§ **TASK DIRECTIONS**
Match on the string "will" in the entries below and return every matching line.

——

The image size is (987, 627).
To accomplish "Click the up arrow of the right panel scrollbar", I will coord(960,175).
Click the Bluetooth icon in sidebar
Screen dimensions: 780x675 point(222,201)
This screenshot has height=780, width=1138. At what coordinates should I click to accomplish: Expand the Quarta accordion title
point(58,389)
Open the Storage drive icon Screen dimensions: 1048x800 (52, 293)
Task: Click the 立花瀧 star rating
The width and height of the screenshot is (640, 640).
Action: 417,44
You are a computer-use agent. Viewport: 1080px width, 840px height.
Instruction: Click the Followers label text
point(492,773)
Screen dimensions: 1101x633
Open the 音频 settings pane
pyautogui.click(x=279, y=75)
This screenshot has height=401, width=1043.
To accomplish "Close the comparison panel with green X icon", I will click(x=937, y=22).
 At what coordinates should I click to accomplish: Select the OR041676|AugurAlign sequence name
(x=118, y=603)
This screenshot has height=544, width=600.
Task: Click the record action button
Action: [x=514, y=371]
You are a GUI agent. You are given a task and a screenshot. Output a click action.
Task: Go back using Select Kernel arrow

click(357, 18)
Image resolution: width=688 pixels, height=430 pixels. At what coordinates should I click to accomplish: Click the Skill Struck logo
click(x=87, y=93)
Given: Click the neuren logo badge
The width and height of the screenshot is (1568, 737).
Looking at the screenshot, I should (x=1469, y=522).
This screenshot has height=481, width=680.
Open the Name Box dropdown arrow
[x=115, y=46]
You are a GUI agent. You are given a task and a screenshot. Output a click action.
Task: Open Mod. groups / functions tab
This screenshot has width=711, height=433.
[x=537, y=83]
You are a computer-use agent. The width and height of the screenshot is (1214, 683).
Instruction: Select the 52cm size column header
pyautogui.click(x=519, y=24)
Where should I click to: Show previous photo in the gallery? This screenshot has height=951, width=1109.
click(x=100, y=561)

——

§ **SOLUTION BELOW**
To accomplish "Click the up arrow of the right panel scrollbar", I will coord(960,175).
To accomplish "Close the comparison panel with green X icon", I will click(x=937, y=22).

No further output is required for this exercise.